On entering PP, we stopped at the marsh board walk hoping to connect with the resident Beavers. While Phil, Rob and MJB made there way along the boardwalk, MB decided to stay near the holt. This proved fortuitous as he was able to watch a Beaver swim past him before swimming under the boardwalk into the more open water.  On sighting the beaver he signalled to the others and they “rushed” back along the boardwalk – well as fast as they could without making too much disturbance from the floating boardwalk – before getting good views of the Beaver swimming away. An excellent start to the Beaver watch, but better was to come. 

Making our way down to the tip on the first tram of the day we joined the group of birders trying to find something worthwhile. The highlight, however, was a group of 4 White-winged Scoter that flew past, close to the tip.   

The birding round the tip proved to be quite quiet so we worked our way back to the visitor centre. By this point we had picked up a few new “members” of our group. At the tip we met up with Rick, a Canadian birder we’d met a couple of day’s earlier, who introduced us to another local birder, Michael Runtz. Actually to describe Michael as a birder does him something of a major disservice. While he was an exceptional birder, he was far more than that as he is an outstanding field naturalist. 

After a coffee and bite to eat at the centre we headed over to the Tilden Trail. We’d only gone about 50m down the trail and had found an Olive-sided Flycatcher when Michael came running past informing us that a male Kentucky Warbler had just been found, near the Boardwalk car park.  It was full reverse into the centre car park, a short drive to the boardwalk car park and join the group of around 20 birders trying to get a glimpse of a renowned skulker. The bird kept us on tender hooks by give brief bursts of song. Then suddenly, there it was sitting on an exposed branch, 5 seconds later it had dropped back down into the undergrowth. Everyone there had managed to get a good look at it. Knowing that was probably as good a view as we were likely to get, we headed back down to Tilden Woods, to try for the Golden-winged, Blue-winged and Cerulean Warblers that had been reported in that area.

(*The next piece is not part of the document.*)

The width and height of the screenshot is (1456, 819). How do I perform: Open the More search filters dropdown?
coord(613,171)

A small group of birders where hanging around the stakeout for the Cerulean and we were informed that there was also a male Hooded Warbler in the same tangle, but neither had been seen for some time. There was some confusion on the sex of the Cerulean with reports of both a male and female being reported but both, apparently, referring to the same individual. We decided to explore down one of the seasonal trails that led off from the boardwalk, MJB and Rob stopped to enjoy a male American Redstart that allowed a very close approach – coming within touching distance – as Phil and MB made their way behind the tangle where the two warblers had last been seen. From behind a fallen log, the male Hooded appeared giving Phil and MB great views but MJB and Rob only managed brief glimpses as it disappeared. Almost immediately a vision in pale blue appeared – the Cerulean. Staying in view for only a few seconds, not all got onto it. Was it a male, or a female? Its colour was a pale sky blue rather than the deeper cerulean blue expected for a male but it looked nothing like the drab females illustrated in the guide books. Discussing it later with Michael it appears some females are quite blue, so a female it looks to have been. 

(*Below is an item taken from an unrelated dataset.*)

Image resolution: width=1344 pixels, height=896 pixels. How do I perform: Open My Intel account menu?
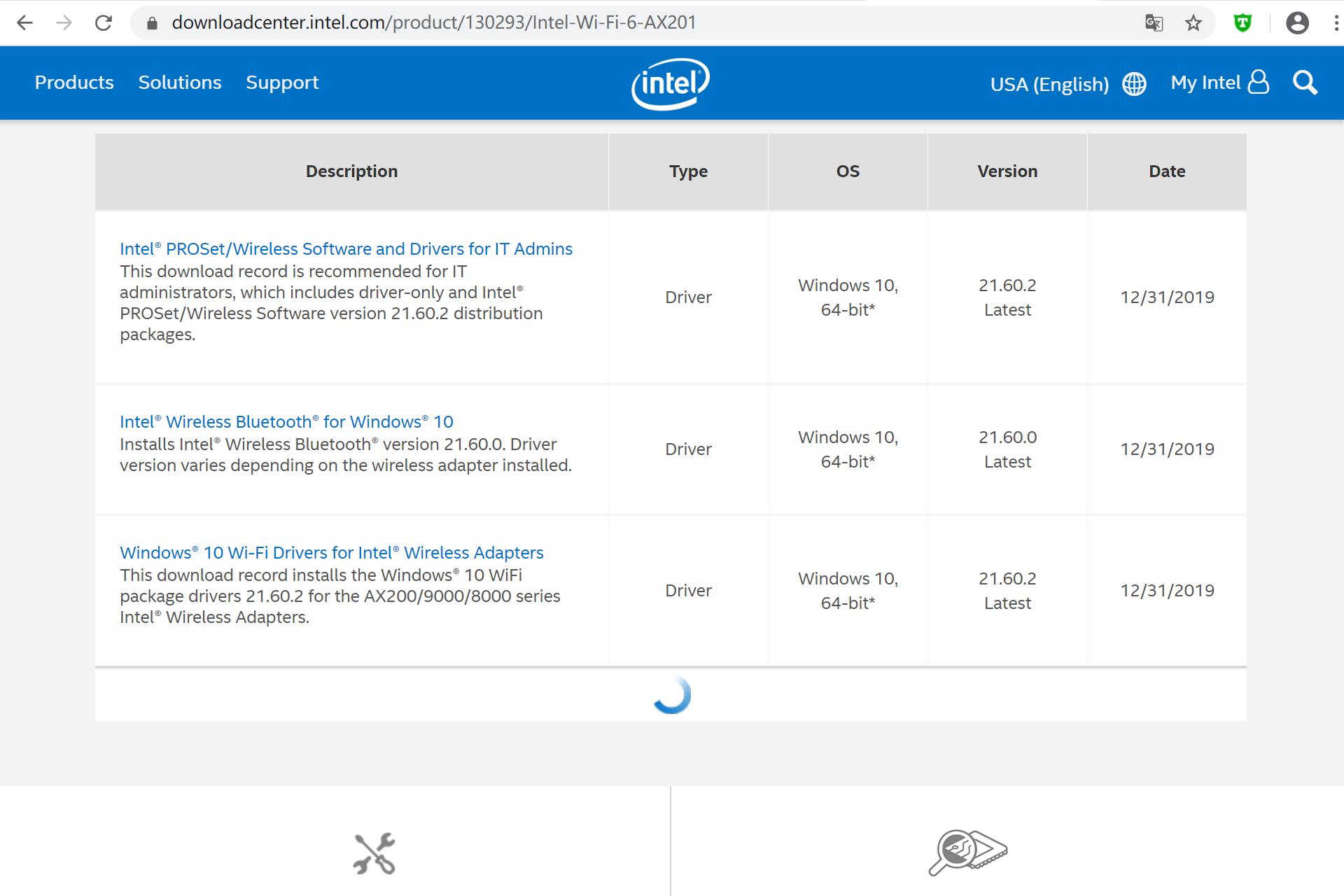[x=1219, y=83]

Needless to say neither the Golden nor Blue-winged Warblers put in an appearance.

We called into Hillman Marsh again on the way home. A Willet had dropped in and showed off its diagnostic wing pattern as it flew round the scrape area several times. Also new was a female Hooded Merganser.
As we were walking out f the reserve, a local police car drove in, circled the car park and drove out – a couple of minutes after it had passed we all turned to each to comment on the strong aroma of Chips. Knowing there was nothing close by that could be cooking chips we were wondering what else could give off the same aroma as walking past your local chippie. It took about 5 minutes before it dawned on us that the police car was being run on recycled cooking oil.  We were to notice the same aroma after an ambulance past us a few days later. Imagine if California Highway Patrols run on used cooking oils – Chips on chips!